In Fig. 2, the SIR is sweeped from 3 to 10. For each SIR, we first find $P^{cem}$ and $P^{out}$ . And, then we plot $O^*=O(P^{out})$ , $O(P^{cem})$ , and the lower bound $1/(1+O(P^{cem})$ . As seen, because the bound is actually tight, the result we obtained from P1 and P2 are, for practical purposes, equal. This implies that one doesn't need to run the iterative PF method, and simply be confined with solving P2 only.

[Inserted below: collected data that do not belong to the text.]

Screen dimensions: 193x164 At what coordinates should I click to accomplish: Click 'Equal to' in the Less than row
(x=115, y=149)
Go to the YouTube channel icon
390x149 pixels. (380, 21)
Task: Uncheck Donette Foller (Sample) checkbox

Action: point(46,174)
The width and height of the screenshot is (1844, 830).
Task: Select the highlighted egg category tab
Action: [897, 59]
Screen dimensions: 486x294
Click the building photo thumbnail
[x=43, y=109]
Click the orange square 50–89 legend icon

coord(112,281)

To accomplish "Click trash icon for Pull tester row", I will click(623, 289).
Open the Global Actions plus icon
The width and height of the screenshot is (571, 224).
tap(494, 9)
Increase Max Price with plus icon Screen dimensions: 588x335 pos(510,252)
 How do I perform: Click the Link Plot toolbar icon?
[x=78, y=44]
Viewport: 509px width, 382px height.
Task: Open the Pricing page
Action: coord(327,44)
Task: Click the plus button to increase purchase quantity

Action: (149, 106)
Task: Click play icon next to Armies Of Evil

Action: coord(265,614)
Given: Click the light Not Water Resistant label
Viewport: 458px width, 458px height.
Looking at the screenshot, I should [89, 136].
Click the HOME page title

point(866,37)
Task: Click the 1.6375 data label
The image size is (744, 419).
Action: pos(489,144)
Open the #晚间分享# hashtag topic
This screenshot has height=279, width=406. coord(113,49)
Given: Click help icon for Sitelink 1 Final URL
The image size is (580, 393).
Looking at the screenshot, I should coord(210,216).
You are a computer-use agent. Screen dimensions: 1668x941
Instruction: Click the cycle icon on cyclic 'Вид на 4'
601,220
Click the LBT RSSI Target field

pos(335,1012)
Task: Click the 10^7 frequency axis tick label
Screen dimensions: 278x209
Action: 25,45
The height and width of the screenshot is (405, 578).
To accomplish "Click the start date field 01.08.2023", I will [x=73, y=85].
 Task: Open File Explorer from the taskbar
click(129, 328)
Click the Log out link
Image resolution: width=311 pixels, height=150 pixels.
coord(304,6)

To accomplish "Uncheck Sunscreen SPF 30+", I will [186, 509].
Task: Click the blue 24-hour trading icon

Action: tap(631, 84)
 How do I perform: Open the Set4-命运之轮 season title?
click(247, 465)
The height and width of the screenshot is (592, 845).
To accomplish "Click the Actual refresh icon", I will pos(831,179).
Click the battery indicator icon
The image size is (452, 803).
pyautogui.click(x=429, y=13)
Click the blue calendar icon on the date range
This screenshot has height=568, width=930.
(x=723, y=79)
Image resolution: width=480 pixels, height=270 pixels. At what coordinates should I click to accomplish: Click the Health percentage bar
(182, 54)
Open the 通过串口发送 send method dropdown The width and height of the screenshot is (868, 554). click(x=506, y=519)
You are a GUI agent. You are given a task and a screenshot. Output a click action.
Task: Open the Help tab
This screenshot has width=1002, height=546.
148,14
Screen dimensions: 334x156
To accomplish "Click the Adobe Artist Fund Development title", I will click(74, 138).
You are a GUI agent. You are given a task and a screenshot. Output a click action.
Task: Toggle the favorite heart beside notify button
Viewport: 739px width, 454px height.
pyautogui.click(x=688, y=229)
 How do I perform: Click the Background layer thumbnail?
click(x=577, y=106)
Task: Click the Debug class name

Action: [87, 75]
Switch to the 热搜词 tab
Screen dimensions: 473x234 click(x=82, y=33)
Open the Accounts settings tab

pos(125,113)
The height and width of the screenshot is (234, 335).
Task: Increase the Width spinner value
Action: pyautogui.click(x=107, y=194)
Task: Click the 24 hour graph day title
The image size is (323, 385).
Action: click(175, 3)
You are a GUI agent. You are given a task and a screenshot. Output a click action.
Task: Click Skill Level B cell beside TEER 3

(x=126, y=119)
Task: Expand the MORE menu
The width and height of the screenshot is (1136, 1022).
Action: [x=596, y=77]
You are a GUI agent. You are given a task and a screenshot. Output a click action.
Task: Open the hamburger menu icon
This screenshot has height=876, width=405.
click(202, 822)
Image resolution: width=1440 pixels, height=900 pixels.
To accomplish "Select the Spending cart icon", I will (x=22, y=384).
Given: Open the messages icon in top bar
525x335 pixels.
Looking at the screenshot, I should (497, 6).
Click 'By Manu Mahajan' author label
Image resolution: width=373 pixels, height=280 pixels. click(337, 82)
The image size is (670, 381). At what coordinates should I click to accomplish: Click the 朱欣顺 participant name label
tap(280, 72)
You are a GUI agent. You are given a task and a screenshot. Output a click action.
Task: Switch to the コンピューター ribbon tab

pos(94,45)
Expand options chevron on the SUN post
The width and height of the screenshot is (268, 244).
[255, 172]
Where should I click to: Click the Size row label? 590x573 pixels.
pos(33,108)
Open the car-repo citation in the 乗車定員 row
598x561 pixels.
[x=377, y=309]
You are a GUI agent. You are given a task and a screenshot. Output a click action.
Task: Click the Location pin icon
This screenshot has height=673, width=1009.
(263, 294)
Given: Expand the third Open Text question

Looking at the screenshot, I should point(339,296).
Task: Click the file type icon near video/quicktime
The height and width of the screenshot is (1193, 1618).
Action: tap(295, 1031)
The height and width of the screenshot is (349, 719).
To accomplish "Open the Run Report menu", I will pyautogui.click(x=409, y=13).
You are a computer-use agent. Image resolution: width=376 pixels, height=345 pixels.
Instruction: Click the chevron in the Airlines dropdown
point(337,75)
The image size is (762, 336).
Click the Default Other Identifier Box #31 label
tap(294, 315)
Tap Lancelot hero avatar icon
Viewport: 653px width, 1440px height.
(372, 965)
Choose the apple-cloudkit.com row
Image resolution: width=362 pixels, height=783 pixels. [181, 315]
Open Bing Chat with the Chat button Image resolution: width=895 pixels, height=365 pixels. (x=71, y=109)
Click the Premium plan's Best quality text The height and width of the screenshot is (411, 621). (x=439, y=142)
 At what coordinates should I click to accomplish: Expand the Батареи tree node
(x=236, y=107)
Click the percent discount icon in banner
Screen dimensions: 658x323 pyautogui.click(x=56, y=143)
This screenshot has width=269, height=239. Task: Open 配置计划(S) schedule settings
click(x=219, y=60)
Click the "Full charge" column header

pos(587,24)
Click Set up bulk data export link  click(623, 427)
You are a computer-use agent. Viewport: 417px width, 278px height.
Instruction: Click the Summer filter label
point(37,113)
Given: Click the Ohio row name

%======== Plotting and Analysis =========================
figure; % Fig. 1 in Paper.
CEN= 0:.01:20;
Lowerbound=100*1./(1+CEN);
Upperbound=100*(1-exp(-1./CEN));
plot(CEN,Upperbound,'-. r' , CEN, Lowerbound);
ylabel('Outage Probability (%)');
xlabel('CEM');
title('Fig. 1: Upper and lower bound on outage probability O as a function of CEM');

figure; % Fig. 2 in Paper.
plot(SIR,100*OOpt,'k-o',SIR,100.*OLower,'rs',...
    SIR,100./(CEM+1),'b');
legend('Optimum outage probability O(P^{out})','O(P^{cem})','Lower bound');
ylabel('Outage Probability (%)');
xlabel('SIR Threshold');
title('Fig. 2: Outage probability versus SIR^{th}');

IV-A: Incorporating the Geometric programming approach with CVX

As mentioned before, solving the GP-based formulation with CVX requires a lot of time. Therefore, in this section, we set $n$ to 5. The main objective is to first corraborate that our CVX approach matches the result obtained from the PF method. In addition, it would be interesting to visualize the difference between the runtime of both approaches for both the CEM maximization (P2) and optimal outage probability (P1) formulations.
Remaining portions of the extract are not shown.